6 months is an absolutely awkward time to spend in a congregation. as we sit and plan out the year....i will only be here for some of it. how can i help support different programs without involving myself so much that i will be a gap to fill when I leave? it is a strange feeling to just be here planning for what comes after me.
oh that was terrible - i know it's not all about me. well, maybe it is just a little bit about me. there's a part of me that is investing interest in being involved in the activities in this place. not to mention all this involvement is key in building relationships and an important aspect of ministry.
maybe the struggle for me arises in the desire to be a longer term presence within the context of a congregation. friends and loved ones are beginning ministries where the end cannot be seen. mine, on the other hand, is pretty clear. the congregation had a chuckle when i told them that month 7 on internship is when things started feeling comfortable...month 7 here, is one month too late. how can you speed up that process? i'm not so certain how possible it is. building relationships take time. getting to know one another takes time....and time, it seems is the one thing this match is lacking.
i definitely underestimated my 'nesting' instinct. (no babies here!) but nesting in a congregational setting, being a part of members lives for more than just a year.
don't get me wrong, this experience will be invaluable. as joe said, 'you'll probably be the most experienced first call pastor, ever!' true story. it's just hard waiting.
i suppose i should continue reading...
+paz

Thursday, August 02, 2007

soil-icious

well, the hole in the ground is now a flat smear of dirt.

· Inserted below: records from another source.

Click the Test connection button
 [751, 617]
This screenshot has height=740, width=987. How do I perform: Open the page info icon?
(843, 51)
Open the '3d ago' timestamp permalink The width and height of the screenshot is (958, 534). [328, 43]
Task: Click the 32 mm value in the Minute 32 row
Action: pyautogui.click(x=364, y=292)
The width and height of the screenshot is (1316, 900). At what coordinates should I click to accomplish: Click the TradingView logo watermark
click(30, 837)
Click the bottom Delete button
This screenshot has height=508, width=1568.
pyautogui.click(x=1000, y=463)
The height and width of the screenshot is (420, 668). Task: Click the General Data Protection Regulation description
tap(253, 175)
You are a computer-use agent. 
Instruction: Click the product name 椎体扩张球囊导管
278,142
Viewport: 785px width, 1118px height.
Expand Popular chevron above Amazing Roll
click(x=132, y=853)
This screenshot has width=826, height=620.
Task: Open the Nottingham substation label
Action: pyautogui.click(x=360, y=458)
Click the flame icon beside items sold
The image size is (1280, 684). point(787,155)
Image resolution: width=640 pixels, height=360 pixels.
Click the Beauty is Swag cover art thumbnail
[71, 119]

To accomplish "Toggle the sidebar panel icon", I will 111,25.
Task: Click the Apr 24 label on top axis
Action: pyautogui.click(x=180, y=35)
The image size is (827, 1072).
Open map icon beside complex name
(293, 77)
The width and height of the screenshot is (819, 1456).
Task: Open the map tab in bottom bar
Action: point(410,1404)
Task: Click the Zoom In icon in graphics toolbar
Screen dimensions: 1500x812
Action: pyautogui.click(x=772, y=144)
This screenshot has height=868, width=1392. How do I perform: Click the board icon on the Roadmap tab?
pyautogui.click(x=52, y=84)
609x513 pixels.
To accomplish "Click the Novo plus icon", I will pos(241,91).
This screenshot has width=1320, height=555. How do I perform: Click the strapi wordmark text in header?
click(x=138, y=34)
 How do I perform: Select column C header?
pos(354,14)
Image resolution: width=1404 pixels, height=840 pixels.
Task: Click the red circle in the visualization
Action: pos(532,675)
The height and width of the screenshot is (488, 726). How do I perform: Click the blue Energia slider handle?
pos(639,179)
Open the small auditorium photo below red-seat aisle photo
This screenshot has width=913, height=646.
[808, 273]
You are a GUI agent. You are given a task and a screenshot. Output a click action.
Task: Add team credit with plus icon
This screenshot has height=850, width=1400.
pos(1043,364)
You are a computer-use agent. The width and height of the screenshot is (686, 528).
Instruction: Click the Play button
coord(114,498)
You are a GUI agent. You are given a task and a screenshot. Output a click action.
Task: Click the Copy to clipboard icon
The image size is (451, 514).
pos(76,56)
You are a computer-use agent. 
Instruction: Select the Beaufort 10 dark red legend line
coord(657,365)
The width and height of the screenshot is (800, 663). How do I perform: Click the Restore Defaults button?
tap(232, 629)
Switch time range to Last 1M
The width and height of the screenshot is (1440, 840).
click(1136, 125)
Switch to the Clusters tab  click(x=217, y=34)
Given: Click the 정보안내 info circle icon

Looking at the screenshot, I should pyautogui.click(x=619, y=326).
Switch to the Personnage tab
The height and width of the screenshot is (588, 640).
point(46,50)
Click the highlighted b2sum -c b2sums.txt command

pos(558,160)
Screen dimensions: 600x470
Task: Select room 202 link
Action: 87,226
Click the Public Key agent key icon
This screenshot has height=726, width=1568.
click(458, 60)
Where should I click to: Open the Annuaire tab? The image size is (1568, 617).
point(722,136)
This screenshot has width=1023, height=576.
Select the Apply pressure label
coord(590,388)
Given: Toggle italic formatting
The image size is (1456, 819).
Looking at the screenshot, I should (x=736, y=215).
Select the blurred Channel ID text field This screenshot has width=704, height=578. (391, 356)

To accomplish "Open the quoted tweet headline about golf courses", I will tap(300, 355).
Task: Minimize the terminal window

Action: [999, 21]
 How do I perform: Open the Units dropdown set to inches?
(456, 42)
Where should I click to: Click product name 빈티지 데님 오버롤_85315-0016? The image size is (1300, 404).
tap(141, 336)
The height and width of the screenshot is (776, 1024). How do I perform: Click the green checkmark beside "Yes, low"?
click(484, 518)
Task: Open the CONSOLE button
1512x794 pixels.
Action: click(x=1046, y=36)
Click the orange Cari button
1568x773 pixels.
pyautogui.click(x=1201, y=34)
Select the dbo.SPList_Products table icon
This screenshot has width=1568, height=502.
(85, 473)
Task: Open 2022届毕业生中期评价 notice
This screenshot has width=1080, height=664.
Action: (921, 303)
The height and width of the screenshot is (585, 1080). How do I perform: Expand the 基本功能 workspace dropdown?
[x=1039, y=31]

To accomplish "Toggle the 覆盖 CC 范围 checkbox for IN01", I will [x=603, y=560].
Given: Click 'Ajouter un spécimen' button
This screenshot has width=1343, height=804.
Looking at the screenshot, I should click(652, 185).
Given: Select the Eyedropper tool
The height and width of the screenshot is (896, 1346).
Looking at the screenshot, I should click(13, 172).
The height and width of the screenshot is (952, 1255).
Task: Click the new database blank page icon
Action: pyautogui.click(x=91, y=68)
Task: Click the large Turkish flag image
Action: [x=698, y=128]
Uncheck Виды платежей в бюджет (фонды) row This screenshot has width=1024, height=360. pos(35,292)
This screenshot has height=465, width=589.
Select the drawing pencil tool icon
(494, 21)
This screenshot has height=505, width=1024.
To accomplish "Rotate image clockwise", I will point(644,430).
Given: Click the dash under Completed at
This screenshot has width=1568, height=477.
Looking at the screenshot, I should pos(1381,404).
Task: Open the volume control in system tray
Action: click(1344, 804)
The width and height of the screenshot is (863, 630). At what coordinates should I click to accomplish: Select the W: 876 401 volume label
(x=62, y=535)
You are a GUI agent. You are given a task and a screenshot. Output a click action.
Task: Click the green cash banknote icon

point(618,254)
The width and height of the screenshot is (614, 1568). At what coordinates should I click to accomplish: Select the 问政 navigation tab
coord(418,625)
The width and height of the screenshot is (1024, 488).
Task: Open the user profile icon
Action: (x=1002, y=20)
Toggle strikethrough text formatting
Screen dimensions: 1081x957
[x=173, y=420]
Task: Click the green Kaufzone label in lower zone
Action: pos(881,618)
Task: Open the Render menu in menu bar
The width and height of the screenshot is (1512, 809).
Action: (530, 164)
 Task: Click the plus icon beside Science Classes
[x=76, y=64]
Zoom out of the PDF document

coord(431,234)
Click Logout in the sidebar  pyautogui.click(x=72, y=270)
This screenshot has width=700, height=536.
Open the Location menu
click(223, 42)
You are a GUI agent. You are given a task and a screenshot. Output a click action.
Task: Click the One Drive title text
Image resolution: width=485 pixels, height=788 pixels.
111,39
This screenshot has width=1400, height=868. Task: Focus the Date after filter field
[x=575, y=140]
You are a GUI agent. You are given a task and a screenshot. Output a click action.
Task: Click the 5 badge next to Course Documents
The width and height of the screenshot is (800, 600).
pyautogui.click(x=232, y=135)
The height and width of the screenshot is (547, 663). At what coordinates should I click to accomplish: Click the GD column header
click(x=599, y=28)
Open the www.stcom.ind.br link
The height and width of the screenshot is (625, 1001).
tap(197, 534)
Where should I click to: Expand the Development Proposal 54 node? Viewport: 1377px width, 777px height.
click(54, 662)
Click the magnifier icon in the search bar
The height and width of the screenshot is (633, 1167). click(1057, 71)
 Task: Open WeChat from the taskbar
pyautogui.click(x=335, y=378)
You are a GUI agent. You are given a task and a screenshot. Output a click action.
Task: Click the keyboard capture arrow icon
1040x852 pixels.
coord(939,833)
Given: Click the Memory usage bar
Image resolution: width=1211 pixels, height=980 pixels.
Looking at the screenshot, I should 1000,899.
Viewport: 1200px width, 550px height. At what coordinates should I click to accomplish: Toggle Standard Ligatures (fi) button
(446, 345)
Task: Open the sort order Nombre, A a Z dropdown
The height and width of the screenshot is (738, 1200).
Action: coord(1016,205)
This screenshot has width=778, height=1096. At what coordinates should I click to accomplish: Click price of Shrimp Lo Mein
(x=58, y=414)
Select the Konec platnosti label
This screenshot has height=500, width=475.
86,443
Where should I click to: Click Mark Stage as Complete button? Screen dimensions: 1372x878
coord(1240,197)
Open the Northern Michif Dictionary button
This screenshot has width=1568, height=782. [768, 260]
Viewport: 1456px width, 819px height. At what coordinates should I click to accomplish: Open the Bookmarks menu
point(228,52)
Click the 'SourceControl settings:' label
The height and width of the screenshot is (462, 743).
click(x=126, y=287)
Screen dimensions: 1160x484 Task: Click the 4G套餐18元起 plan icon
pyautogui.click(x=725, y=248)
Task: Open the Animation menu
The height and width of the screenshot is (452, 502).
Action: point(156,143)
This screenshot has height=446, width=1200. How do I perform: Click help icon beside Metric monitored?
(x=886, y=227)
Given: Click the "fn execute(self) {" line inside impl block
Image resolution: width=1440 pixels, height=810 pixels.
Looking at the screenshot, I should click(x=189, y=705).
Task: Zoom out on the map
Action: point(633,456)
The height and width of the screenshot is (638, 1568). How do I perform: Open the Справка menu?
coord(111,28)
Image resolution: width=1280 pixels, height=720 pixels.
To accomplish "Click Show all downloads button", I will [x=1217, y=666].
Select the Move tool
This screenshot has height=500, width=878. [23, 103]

And up until today I couldn't have told you why it smeared so nicely. but after spending an hour chiseling away at this clay soil, i understand its appearance. armed only with a hand spade i tackled an area of lawn by the shed which is now home to 7 iris (irises? iri? 7 iris plants.)



This has been the year of the earth. no, not the summer of george, but the year of the earth.

i've always wanted to get into gardening. now that i have the space for a garden of my own i long for the days when mom would want me to help in the garden and i would shrug and try to help without stepping on anything. and now i face the task of creating my own. creating, there's an interesting way to think about it. creation, that's what i thought about as my hands worked through the soil, breaking up lumps, almost massaging it to become a workable substance, a substance that would support and cultivate plant life.

Over the past weeks I have fallen in love (again) with the sweetness of a garden fresh cuke, the juiciness of a ripe tomato and the crunchy sweetness of fresh corn. I've decided that all my lunches from here on out will be salads. cucumber salad, tebuleh salad, bean salad...all things fresh and wonderful.

I yearn to work and cultivate a space that will bring some veggies in the house from the backyard. What is this strange connection to nature? to earth? to the humus/earth/soil from where our existance began? It's a break from over produced easy microwavable/drive-thru meals and a pause to see life around us. to live in the freshness that surrounds us... to breathe, to eat and to be in God's amazing creation.